◆ **What is being asked**
Give back every line of the data exactly. Pictures are not part of the copy.

---- Excerpted data

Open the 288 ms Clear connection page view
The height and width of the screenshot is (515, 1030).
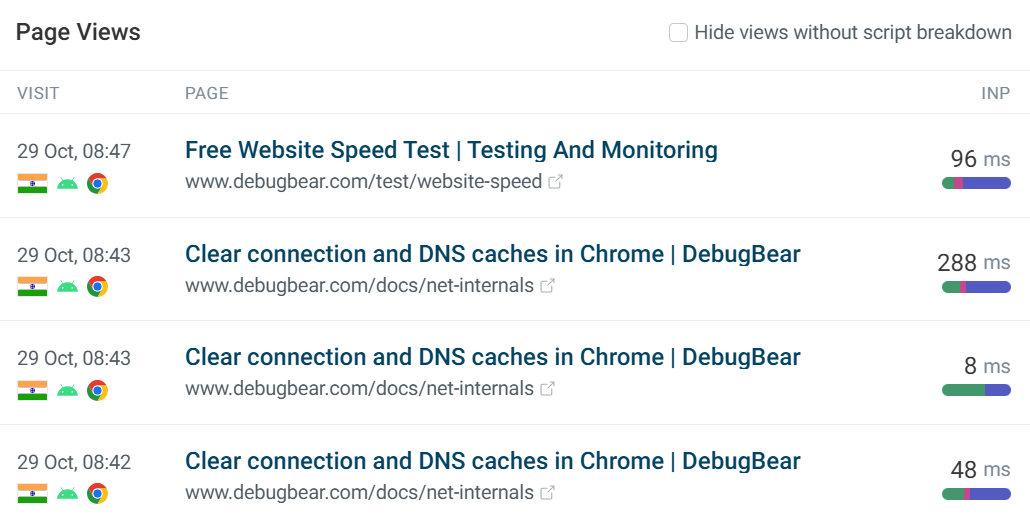(492, 254)
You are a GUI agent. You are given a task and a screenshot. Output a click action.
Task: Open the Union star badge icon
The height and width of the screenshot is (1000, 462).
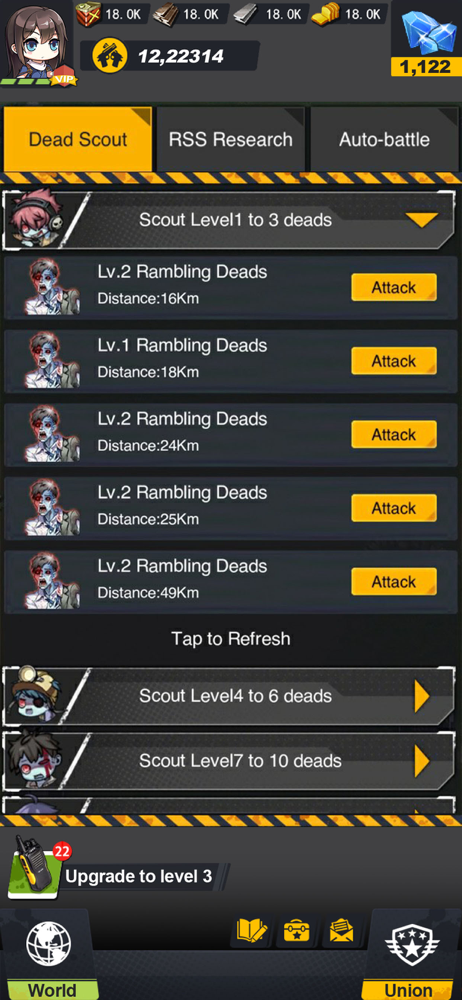[412, 944]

--------

◆ **Task result**
Open the 288 ms Clear connection page view
The height and width of the screenshot is (515, 1030).
(492, 254)
You are a GUI agent. You are given a task and a screenshot. Output a click action.
Task: Open the Union star badge icon
The height and width of the screenshot is (1000, 462).
[412, 944]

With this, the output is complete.